◆ Supplied text:
-- Begin --
Creativity Innovators

Walt Disney Sorcerers of the Magic Kingdom Card

Periodically I plan to do profiles of creative innovators who inspire me in hopes that they will do the same for you. 

Many innovators have an innate desire to create—a drive that constantly moves them forward. To spark my own creativity I like to read the stories about this type of person—artists like Jim Henson and George Lucas, whose own creations have helped form my imagination. Although these innovators were not classroom teachers, I feel like their lives teach valuable lessons that I can apply to my own profession. After all, teachers are creators, too.                       

The latest innovator I researched was Walt Disney through his biography Walt Disney: An American Original by Bob Thomas. Although I have read previous biographies of Walt Disney, I feel like this one struck the right balance between being detailed but not overly-detailed. (I do not know your preferences, but 900-page biographies tend to bog me down.) Thomas’s portrait of Disney showed me a new side of him. I had always had admiration for Walt’s creative genius, but I did not know the scope of it. Regardless of how you feel about the mega-corporation that has grown out of his studio, Walt Disney himself was an amazing creator. A restless innovator, Walt pushed himself, his employees, and the public beyond what they thought possible. Along the way he influenced the American imagination more than any other person. Taking the classic American innovative spirit, he applied it to a new medium: film.
-- End --
◆ Provided material:
-- Begin --
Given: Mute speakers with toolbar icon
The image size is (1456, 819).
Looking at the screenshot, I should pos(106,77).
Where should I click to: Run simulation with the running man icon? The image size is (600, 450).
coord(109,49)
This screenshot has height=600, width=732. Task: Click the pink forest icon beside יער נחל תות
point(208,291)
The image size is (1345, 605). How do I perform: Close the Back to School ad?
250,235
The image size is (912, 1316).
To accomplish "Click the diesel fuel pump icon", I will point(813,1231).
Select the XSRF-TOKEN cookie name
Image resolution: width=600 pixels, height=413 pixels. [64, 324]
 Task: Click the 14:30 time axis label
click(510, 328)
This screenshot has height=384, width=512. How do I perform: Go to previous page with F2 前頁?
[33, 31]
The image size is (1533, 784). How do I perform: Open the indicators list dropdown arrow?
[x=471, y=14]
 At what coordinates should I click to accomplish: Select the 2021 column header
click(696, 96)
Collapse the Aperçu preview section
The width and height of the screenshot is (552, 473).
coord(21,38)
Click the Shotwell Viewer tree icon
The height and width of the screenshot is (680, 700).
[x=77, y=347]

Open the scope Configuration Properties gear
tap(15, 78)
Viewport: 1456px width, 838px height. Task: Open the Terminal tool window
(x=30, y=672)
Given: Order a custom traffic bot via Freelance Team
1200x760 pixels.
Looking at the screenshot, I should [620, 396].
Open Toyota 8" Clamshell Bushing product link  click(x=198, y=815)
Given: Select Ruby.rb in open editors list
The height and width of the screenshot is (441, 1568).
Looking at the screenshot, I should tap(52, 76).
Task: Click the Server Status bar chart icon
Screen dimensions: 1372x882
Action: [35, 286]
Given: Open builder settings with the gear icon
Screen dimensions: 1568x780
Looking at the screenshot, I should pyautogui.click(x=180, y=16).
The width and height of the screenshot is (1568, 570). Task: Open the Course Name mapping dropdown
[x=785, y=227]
-- End --
◆ Your task: Could you continue the piece on Walt Disney as a creative innovator, starting right after its final sentence?

◆ Right answer:
Beginning as a poor farm boy in Missouri (I can relate), he eventually journeyed westward to Hollywood. To call Walt Disney simply a maker of animated films is to sell him short. Disney systematically improved (“plussed” he would call it) various forms of entertainment. Starting with the cartoon short, a cheap, throwaway joke-a-thon that ran before a feature film, Disney brought quality to his Mickey Mouse shorts—pushing the boundaries of what was possible with animation. The integration of sound into animated shorts with “Steamboat Willie” was a sensation, but Disney did not stop here. Operating in a world of black and white cartoons, Disney knew that color could enhance his storytelling, so color was added in his Silly Symphonies shorts. In fact, Silly Symphonies, cartoon sketches set to instrumental music, helped advance the idea that animated cartoons could be art. Years later, Disney would create Fantasia, an artistic blending of classic music and cartoon sequences. For this he created a new type of sound system—basically an early form of surround sound—where the sounds of certain instruments could only be heard from certain speakers placed around the theater. This created the sensation of listening to a live orchestra.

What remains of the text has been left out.